I do not agree with the premise here, but a) you are welcome to test ports on 10.5 and submit fixes (unlike 10.4, I intend to support 10.5); b) if going via PRs is bothersome, you may fork either MacPorts directly or PPCPorts and commit whatever you prefer. In the latter case please make me aware of it, I am interested to pick suitable fixes.
Well, since nobody has or ever will ask for corporate support of ports on powerpc macOS, LOL, there is no strict requirement to prioritize stability over performance. There is a trade-off here. I like features that 10.6 provide, even in its current state. There are ports which I personally use that are broken on 10.5 but work on 10.6. So while I agree that 10.6 as we have it got issues, in my projects it will remain the system of reference. At least until someone backports features of 10.6 into 10.5.
Yes, but the aim of ports is to build software natively. It is indeed not meant to build for some alien SDK. AFAIK, MacPorts does not do that either, with very few select exceptions (which I also have some doubts about).
To build for 10.5, use 10.5. To build for 10.6, use 10.6. If this is unacceptable, please implement a functionality to support such builds, PRs are welcome (maybe even in upstream MacPorts).
1. This is always the case, in upstream MacPorts too. The solution is to test every port on every existing macOS (and at least some Linux) and to set supported_platforms value. Nobody does that, I guess nobody every will do that. While I agree it is desirable, it is just not feasible. So yes, it relies on contributions, by design.
2. I do not see why porting efforts is duplicated. Normally supporting an extra macOS version simply means a few additional fixes on top.

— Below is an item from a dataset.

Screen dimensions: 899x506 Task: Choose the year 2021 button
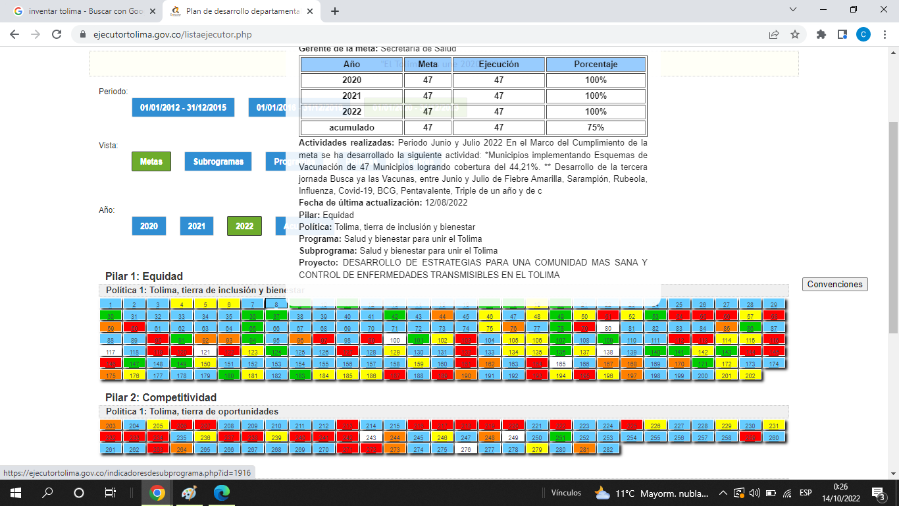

If not, that means that earlier OS cannot support a newer version of a given port; here I rather have a newer version on 10.6 than being constrained by deficiencies of 10.5.
I have a broken sleep in Catalina now (dunno why, no one responded on the topic). Turning off instead of sleeping is annoying, but costs of it are usually negligible.

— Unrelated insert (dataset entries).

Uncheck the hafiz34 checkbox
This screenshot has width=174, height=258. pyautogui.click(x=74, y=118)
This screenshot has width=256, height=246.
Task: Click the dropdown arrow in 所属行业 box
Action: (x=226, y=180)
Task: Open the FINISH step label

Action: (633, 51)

Why this is even brought up here LOL
Iain does not test on 10.5 now, AFAIK, since his Quad is dead. (Anyone in UK to help?)
I am in touch with him, so if something goes badly wrong on 10.6, I will request for help. However, 10.6.8 SDK is nearly standard, and differences are totally inconsequential for gcc (OpenGL or CoreGraphics are not used by it). So the problem is mute, since we moved from 10a190 to 10.6.8.
Ok, I will make it more explicit that 10.5 is rarely tested. (It has been mentioned, but perhaps I indeed should emphasize it more.)
Please consider fixing mentioned issues in 10.6.8. That could be a better solution than being stuck on 10.5 just because sleep and old samba are broken.